[[ Extracted data open ]]
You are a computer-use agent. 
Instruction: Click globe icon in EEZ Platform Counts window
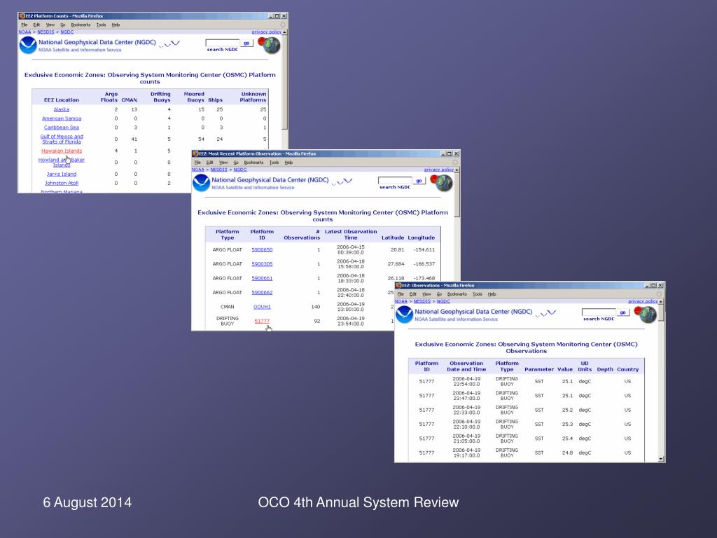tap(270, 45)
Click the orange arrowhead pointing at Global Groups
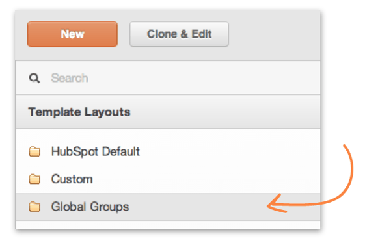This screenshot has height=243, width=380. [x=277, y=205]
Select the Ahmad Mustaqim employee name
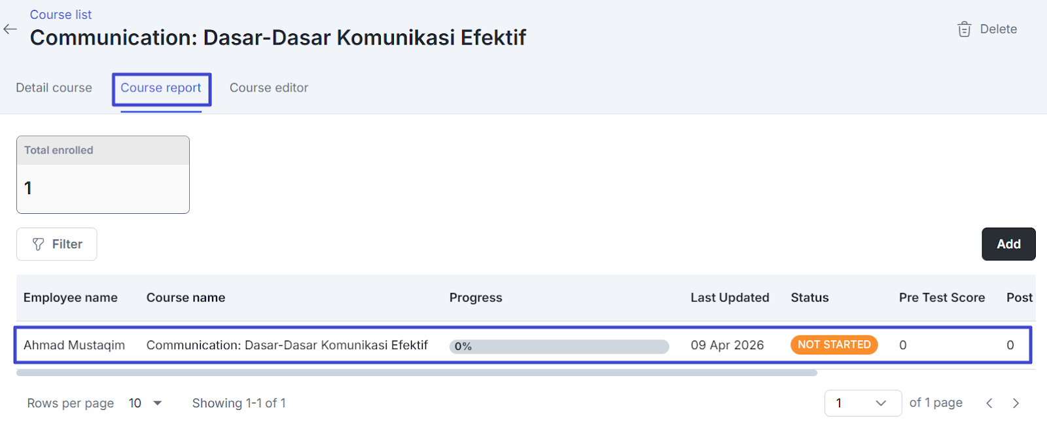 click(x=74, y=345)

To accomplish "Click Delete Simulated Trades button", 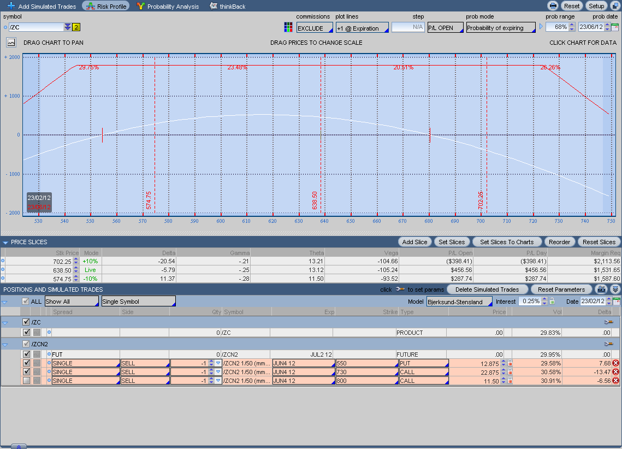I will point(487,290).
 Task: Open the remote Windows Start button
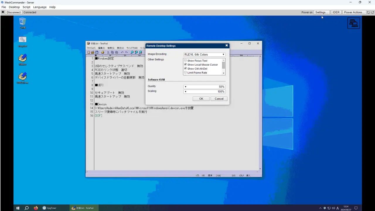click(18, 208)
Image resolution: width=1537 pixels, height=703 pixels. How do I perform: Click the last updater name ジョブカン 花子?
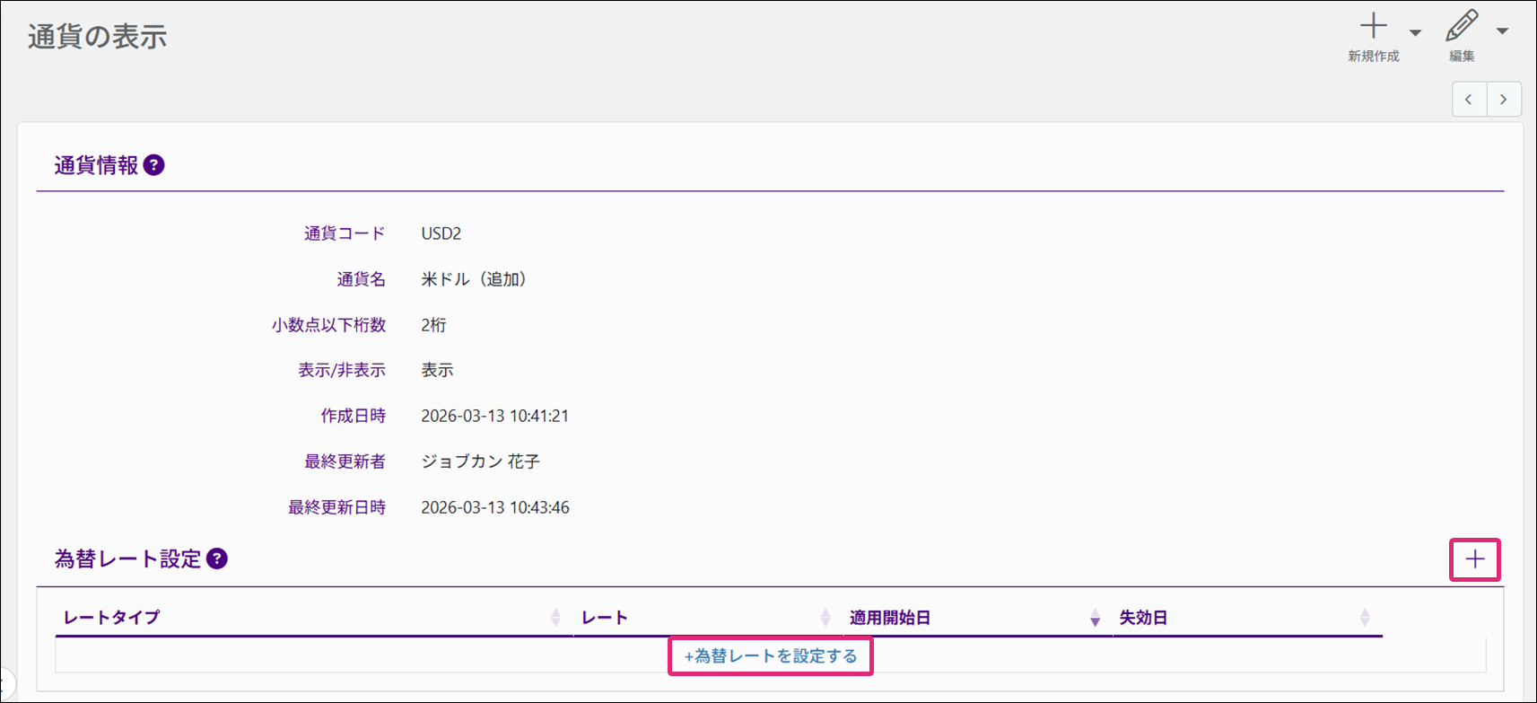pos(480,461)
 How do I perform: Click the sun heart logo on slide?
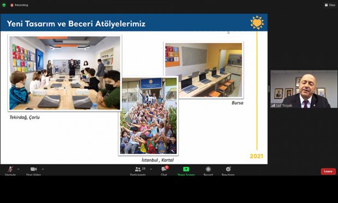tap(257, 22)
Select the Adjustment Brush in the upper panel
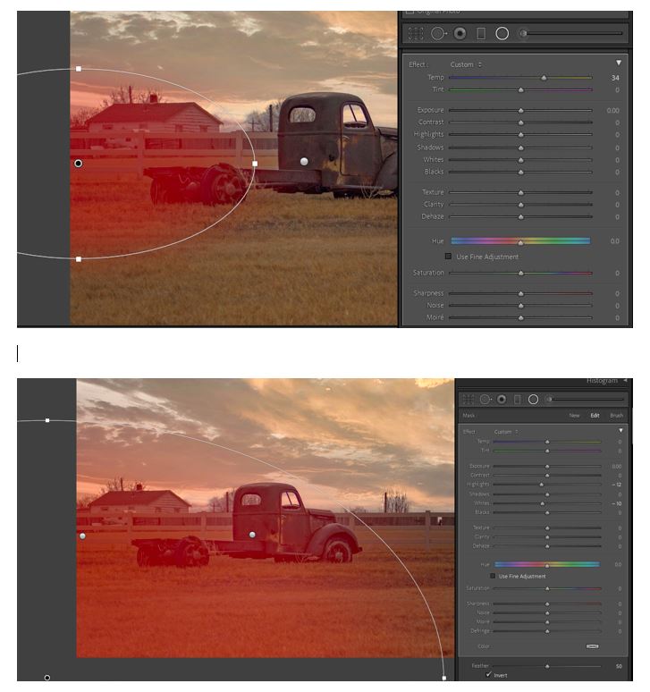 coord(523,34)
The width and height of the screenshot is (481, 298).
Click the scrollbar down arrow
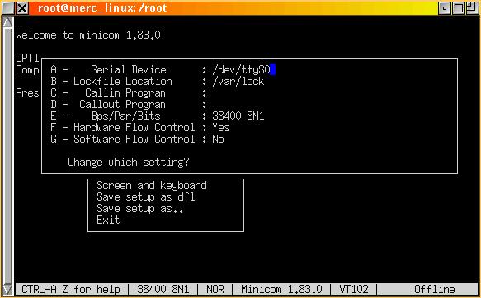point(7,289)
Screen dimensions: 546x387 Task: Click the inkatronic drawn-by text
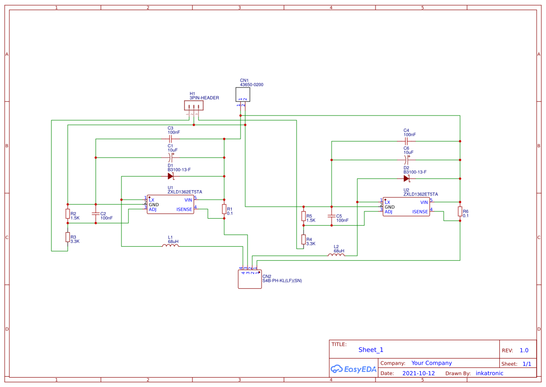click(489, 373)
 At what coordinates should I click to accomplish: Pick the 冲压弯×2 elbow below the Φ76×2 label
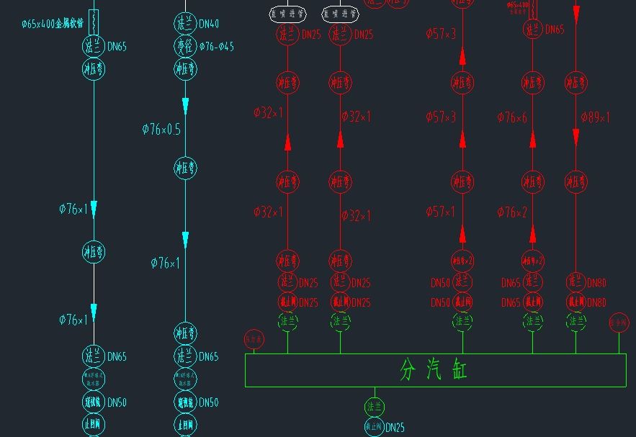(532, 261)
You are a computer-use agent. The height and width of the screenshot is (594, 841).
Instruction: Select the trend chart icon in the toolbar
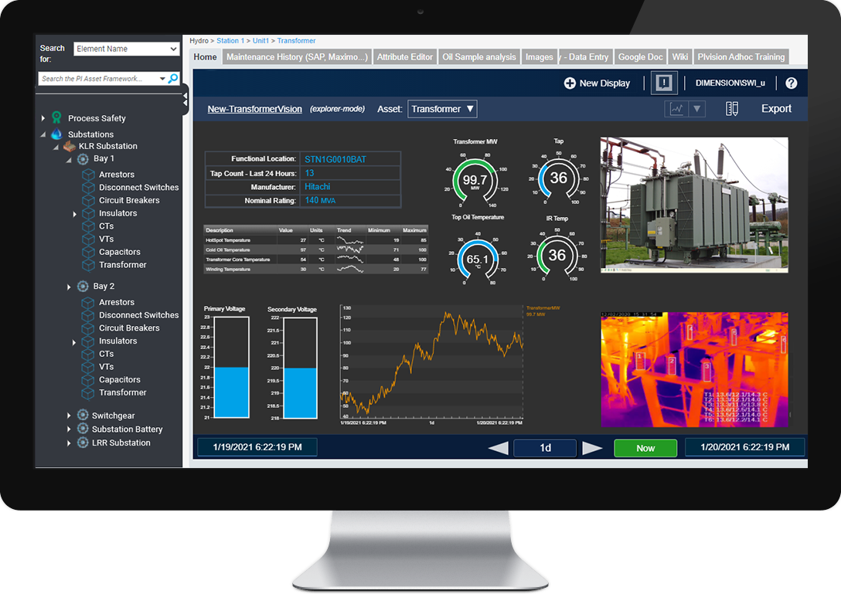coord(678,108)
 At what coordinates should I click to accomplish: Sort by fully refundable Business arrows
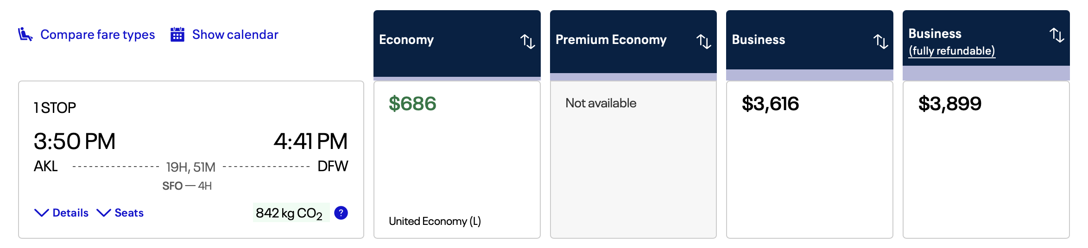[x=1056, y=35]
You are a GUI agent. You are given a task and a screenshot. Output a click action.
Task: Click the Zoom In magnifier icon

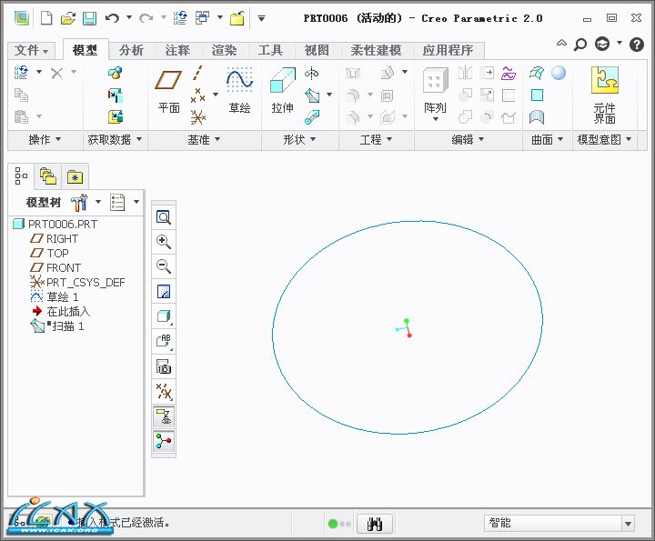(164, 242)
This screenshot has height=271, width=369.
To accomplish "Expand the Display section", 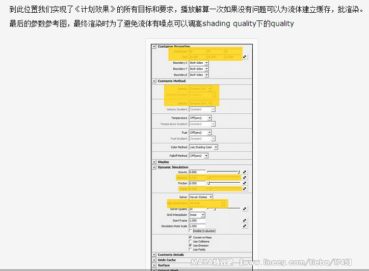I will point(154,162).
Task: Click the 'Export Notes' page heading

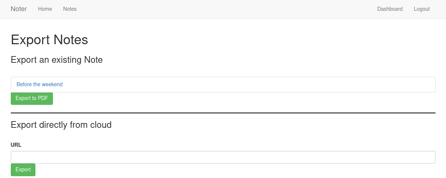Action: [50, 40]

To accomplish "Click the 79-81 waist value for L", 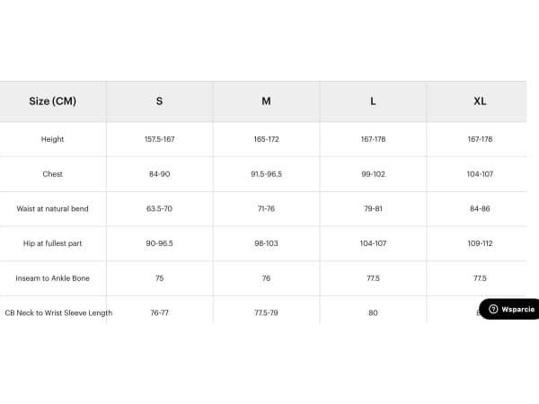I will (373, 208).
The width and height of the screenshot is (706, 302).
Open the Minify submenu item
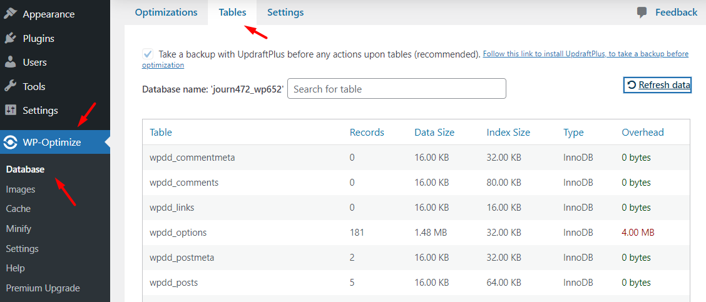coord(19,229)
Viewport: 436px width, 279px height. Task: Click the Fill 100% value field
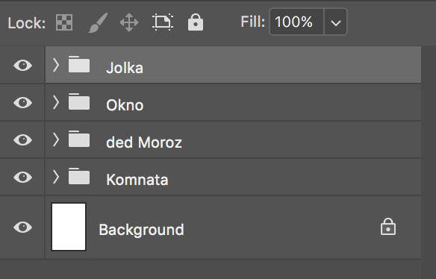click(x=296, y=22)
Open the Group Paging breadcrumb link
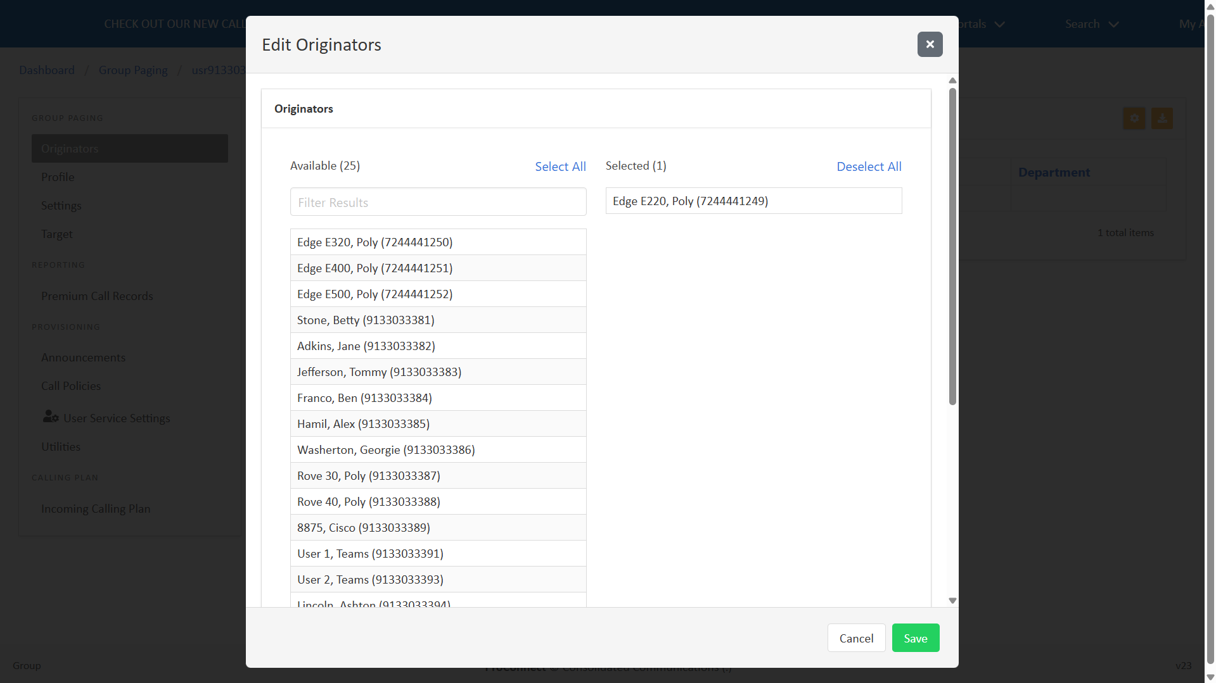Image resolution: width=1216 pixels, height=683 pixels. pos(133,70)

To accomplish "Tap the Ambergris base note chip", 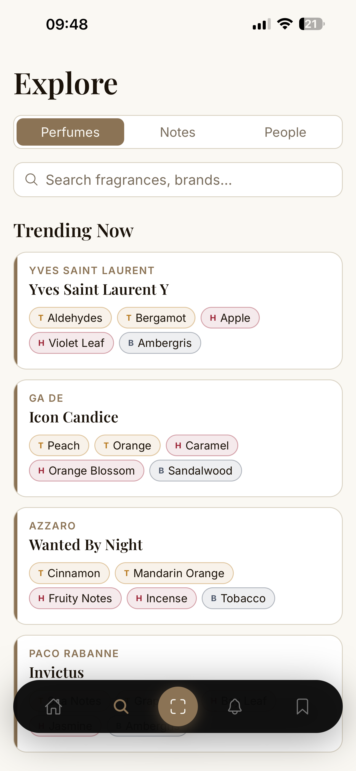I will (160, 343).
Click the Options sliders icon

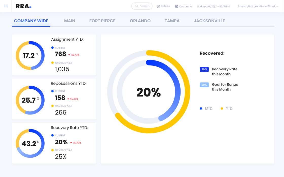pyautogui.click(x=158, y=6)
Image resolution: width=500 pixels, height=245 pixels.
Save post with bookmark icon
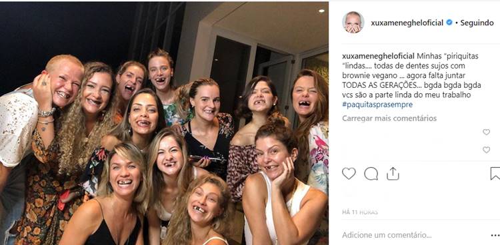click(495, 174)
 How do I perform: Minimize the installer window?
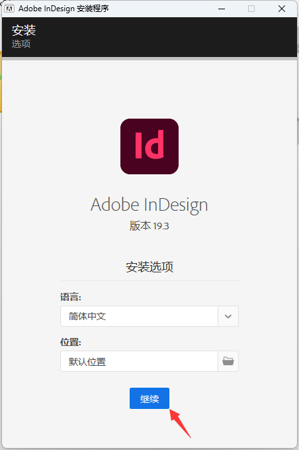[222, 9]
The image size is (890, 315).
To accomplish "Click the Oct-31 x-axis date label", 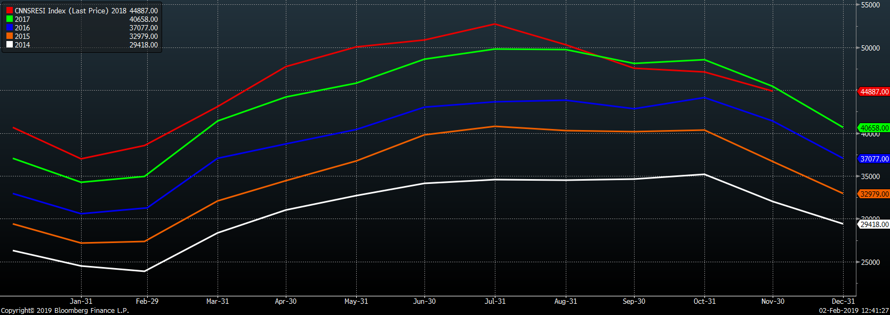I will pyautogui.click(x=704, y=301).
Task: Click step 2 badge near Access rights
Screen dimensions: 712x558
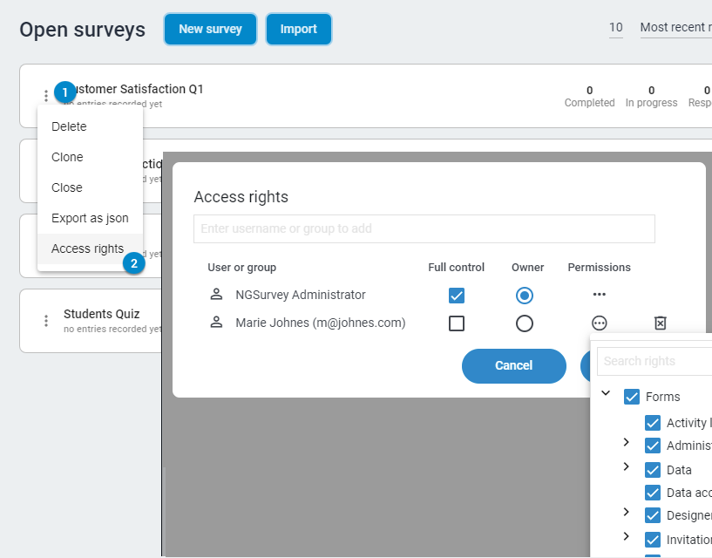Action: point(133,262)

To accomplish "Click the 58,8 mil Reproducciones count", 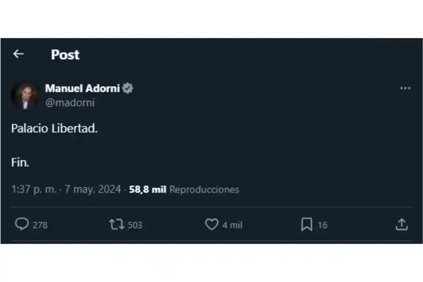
[[ Extracted data closed ]]
## What this task involves
In the data above, find the line containing "Task: Click step 2 badge near Access rights"; from there, please write out each line through the end, exactly, with the pictures omitted.

## Output for this exercise
Task: Click step 2 badge near Access rights
Screen dimensions: 712x558
Action: point(133,262)

To accomplish "Click the 58,8 mil Reproducciones count", 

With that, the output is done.